=== DATASET ===
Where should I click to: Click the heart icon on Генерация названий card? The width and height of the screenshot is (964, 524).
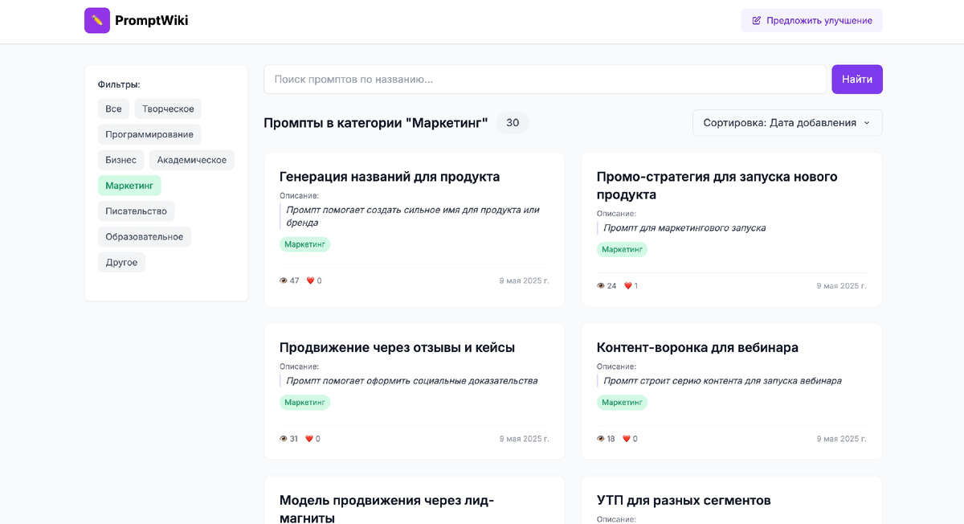pos(308,280)
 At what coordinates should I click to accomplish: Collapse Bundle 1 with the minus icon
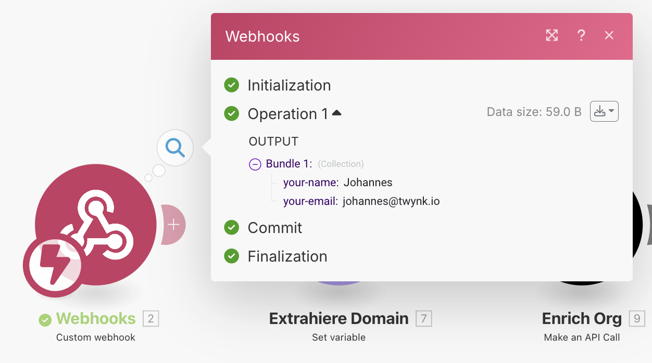point(255,164)
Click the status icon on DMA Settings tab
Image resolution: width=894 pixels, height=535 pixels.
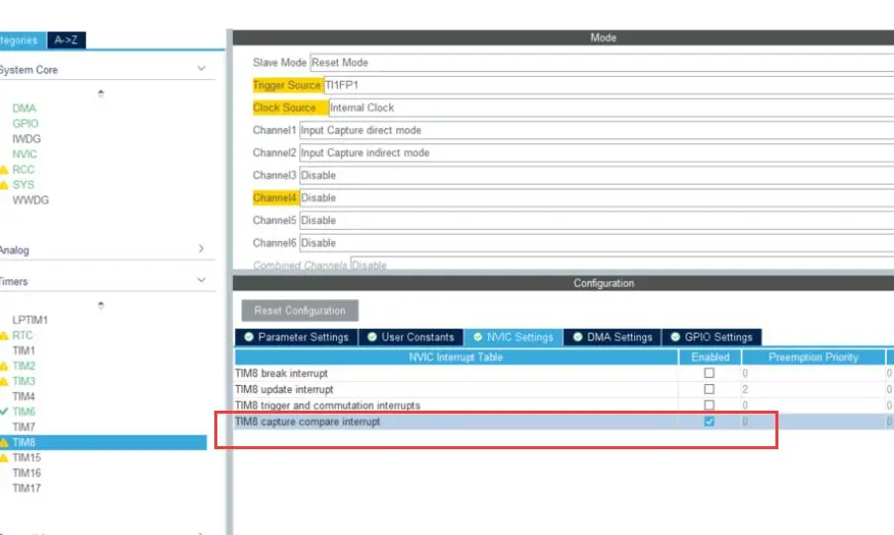(x=578, y=337)
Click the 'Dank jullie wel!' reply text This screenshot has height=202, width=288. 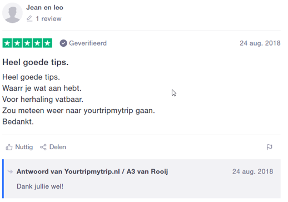[x=40, y=186]
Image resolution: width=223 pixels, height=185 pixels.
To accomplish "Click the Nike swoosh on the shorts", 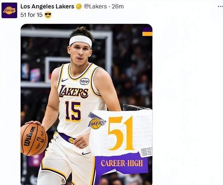I will pos(86,153).
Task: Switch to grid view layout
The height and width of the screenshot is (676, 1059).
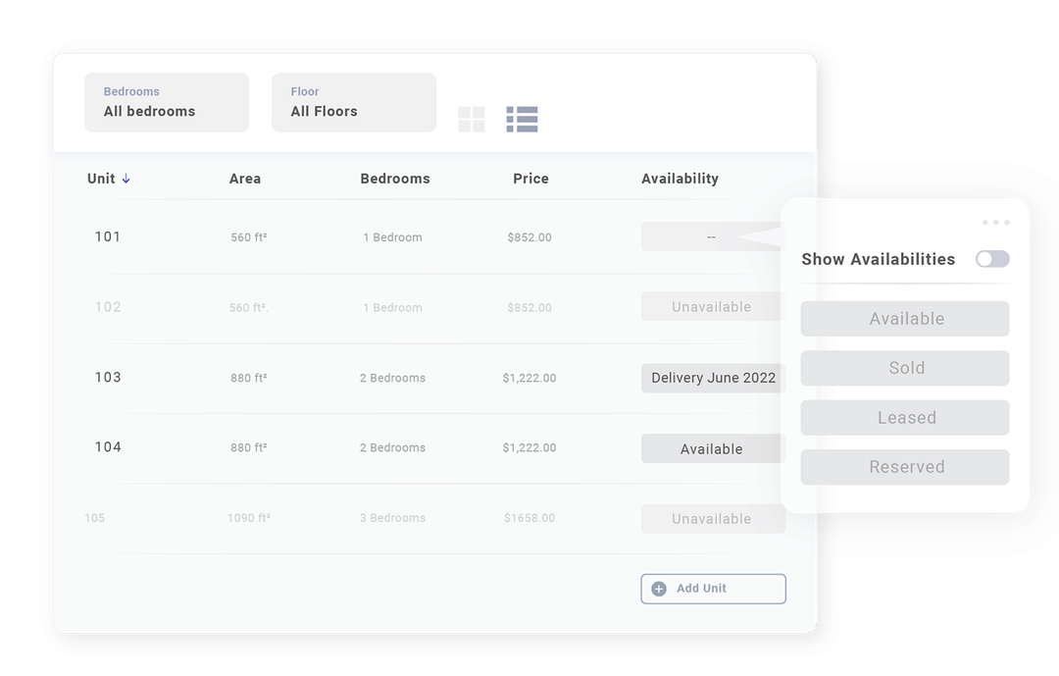Action: 472,119
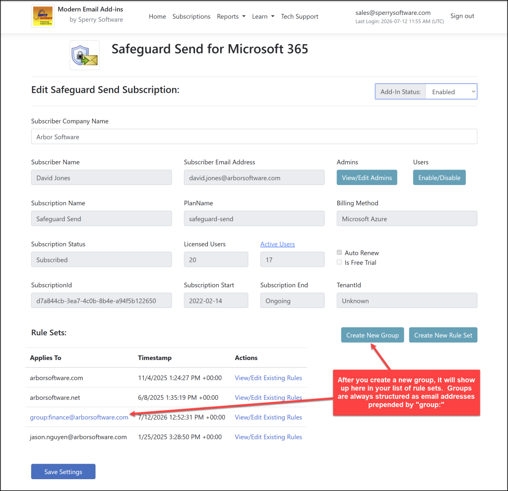
Task: Open the group:finance@arborsoftware.com rule set link
Action: [x=79, y=417]
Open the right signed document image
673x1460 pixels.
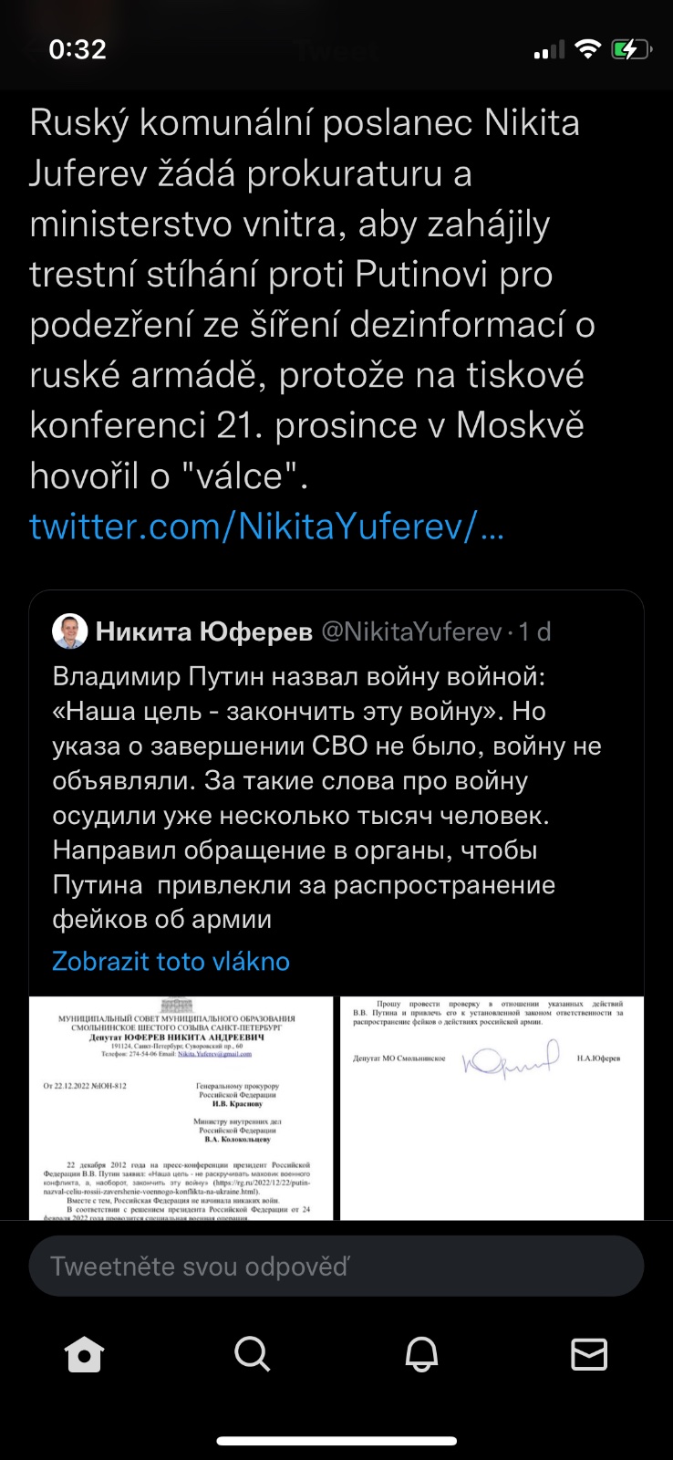point(492,1108)
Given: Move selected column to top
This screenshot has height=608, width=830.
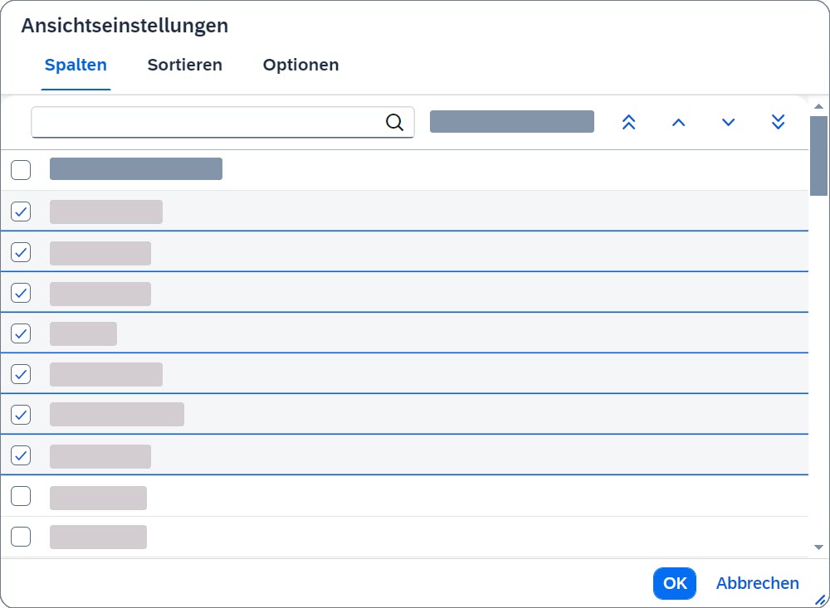Looking at the screenshot, I should 628,123.
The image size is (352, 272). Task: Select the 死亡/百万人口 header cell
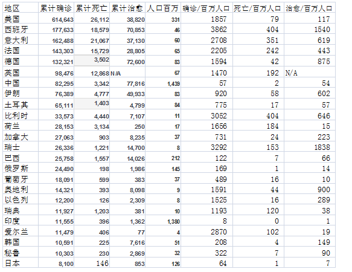[x=258, y=8]
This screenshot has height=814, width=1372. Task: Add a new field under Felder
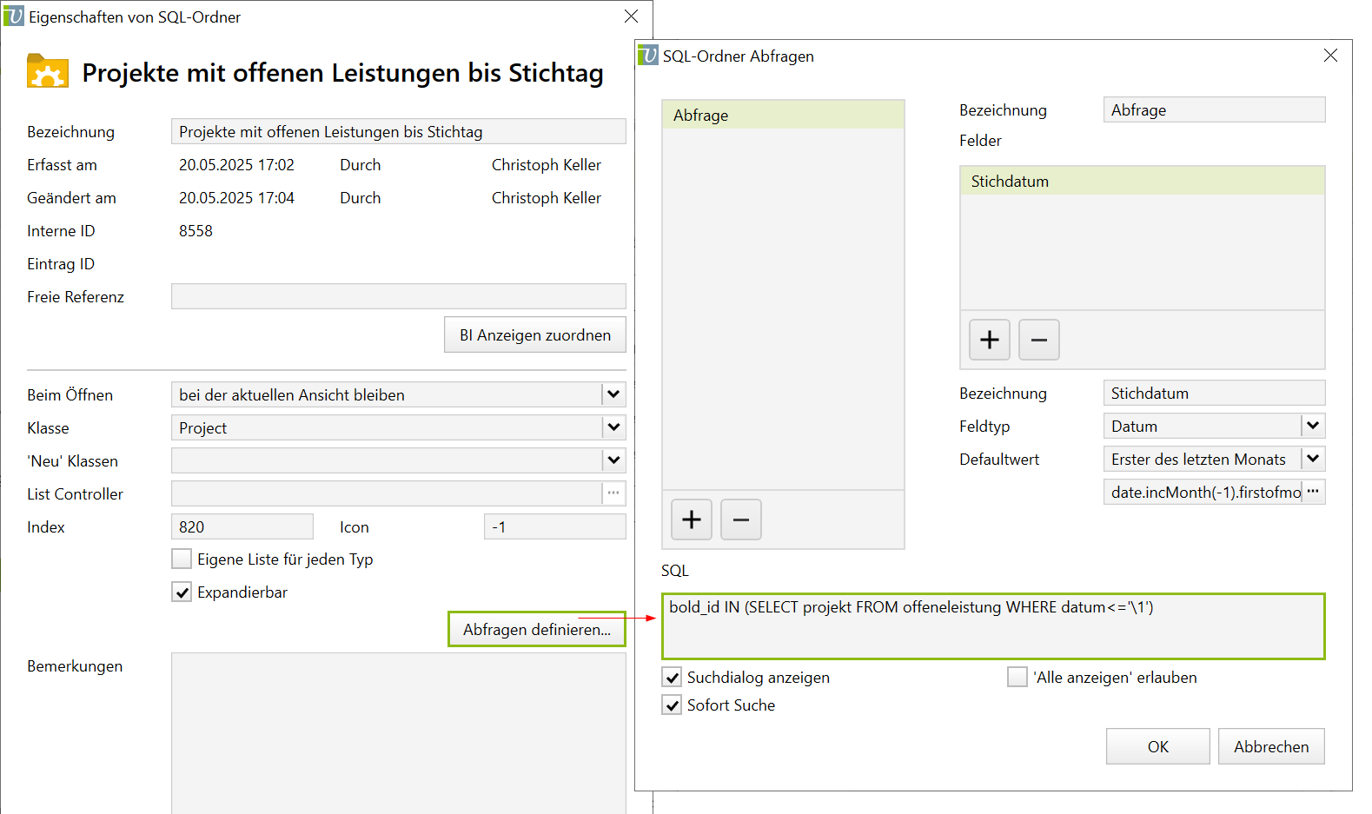pos(989,340)
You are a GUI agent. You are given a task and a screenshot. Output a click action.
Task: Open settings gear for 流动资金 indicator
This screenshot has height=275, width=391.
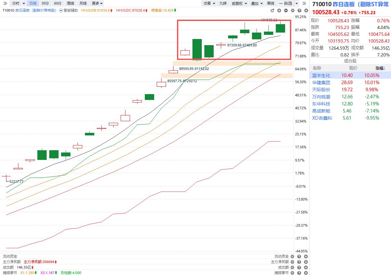pyautogui.click(x=292, y=256)
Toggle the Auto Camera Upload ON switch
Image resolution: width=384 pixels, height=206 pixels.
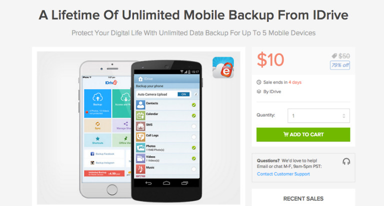(184, 95)
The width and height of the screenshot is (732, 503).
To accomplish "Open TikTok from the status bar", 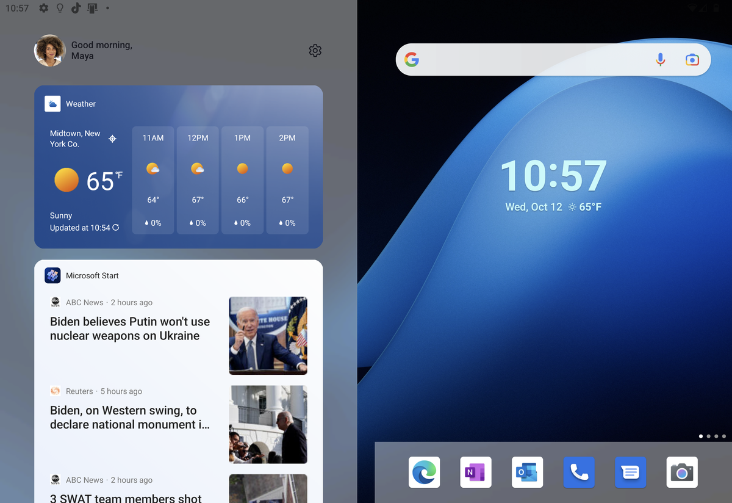I will click(76, 8).
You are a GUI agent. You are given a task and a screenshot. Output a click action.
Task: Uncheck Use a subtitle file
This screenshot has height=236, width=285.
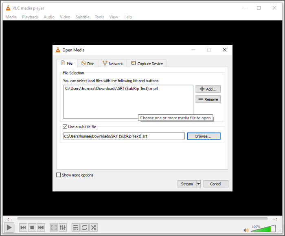click(x=65, y=127)
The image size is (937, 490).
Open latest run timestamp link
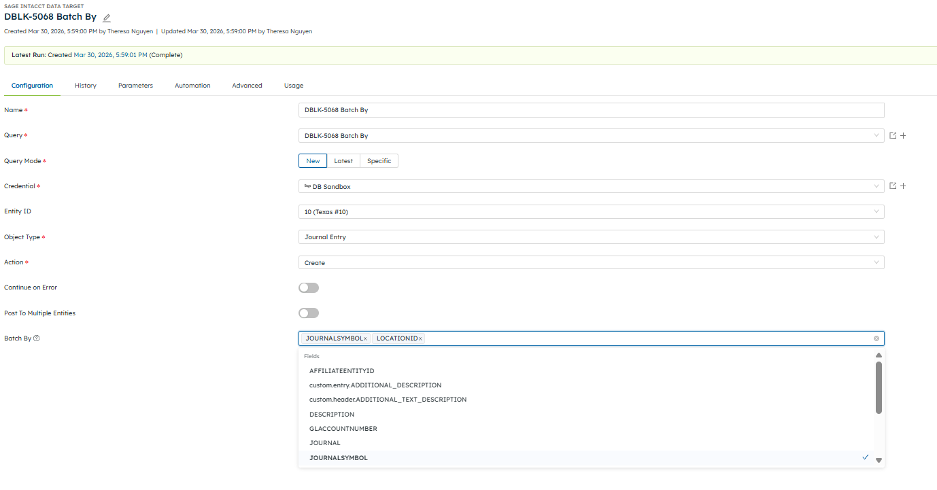(110, 55)
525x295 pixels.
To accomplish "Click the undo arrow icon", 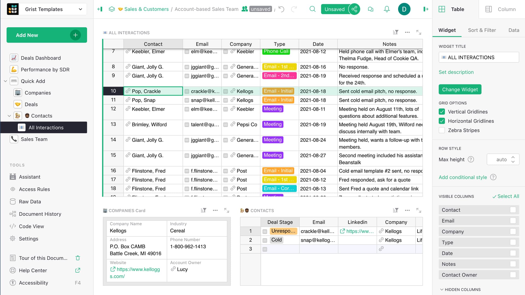I will 281,9.
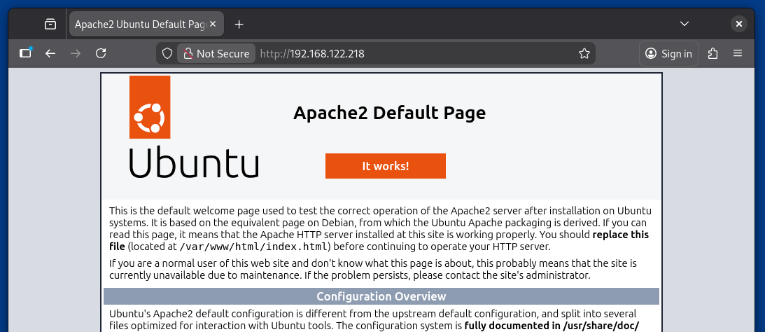
Task: Click the forward navigation arrow
Action: pos(76,53)
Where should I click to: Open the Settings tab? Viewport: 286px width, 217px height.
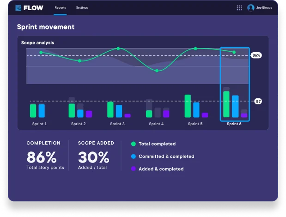(x=82, y=8)
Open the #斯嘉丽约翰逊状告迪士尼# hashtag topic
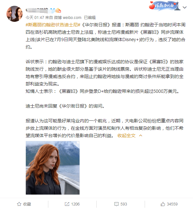Screen dimensions: 193x210 53,25
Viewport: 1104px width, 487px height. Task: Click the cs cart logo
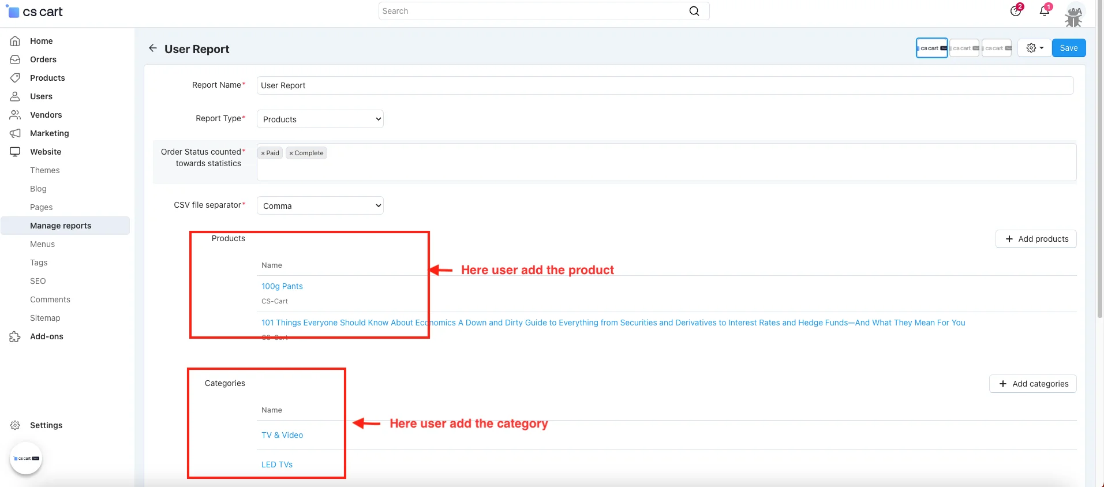[35, 12]
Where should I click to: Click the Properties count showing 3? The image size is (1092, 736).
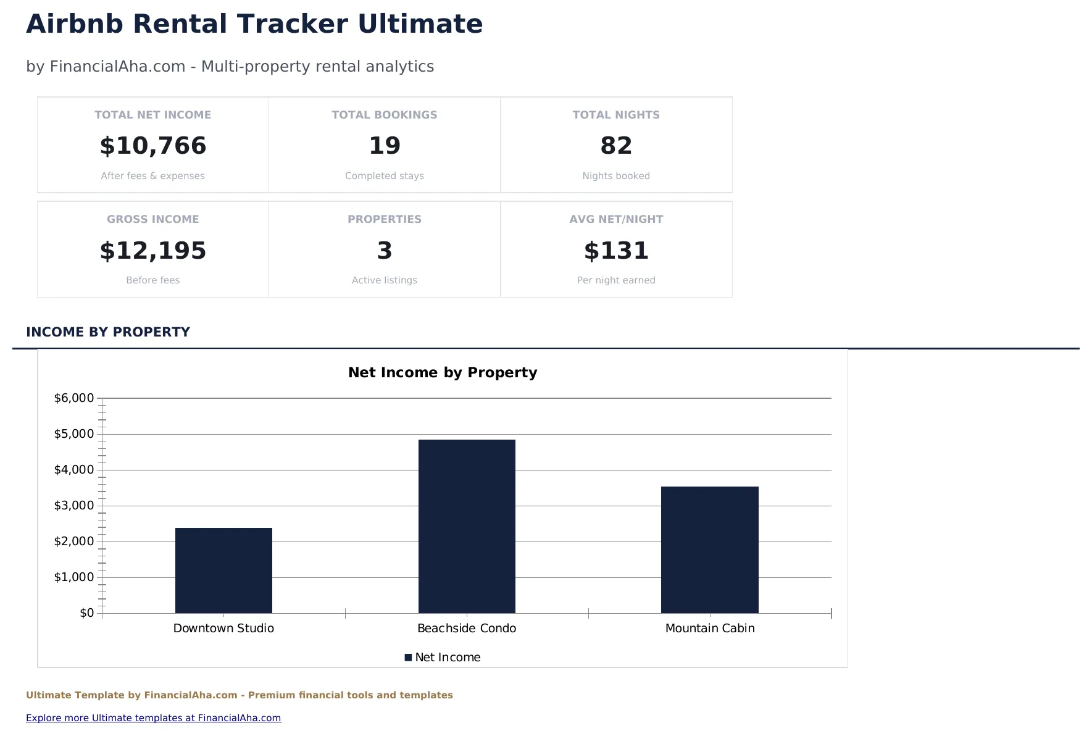pyautogui.click(x=384, y=251)
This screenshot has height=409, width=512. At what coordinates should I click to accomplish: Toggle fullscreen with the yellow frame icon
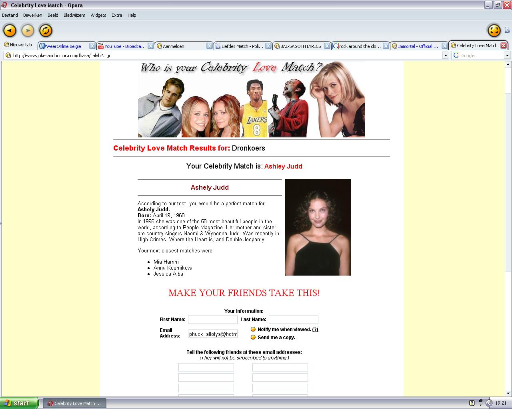pos(494,30)
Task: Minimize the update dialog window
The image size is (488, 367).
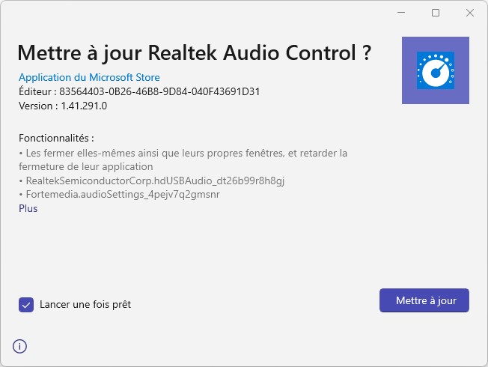Action: point(401,13)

=== WHAT THE TASK REQUIRES ===
Rewrite the records from the line containing "Open the right signed document image" through the line containing "[x=258, y=8]", swapping "column" for "row" and keeping everything else the same. Leave the pictures out.

=== TASK RESPONSE ===
Open the right signed document image
673x1460 pixels.
point(492,1108)
Given: Move selected row to top
This screenshot has height=608, width=830.
Looking at the screenshot, I should 628,123.
The image size is (352, 272). Task: Select the 死亡/百万人口 header cell
[x=258, y=8]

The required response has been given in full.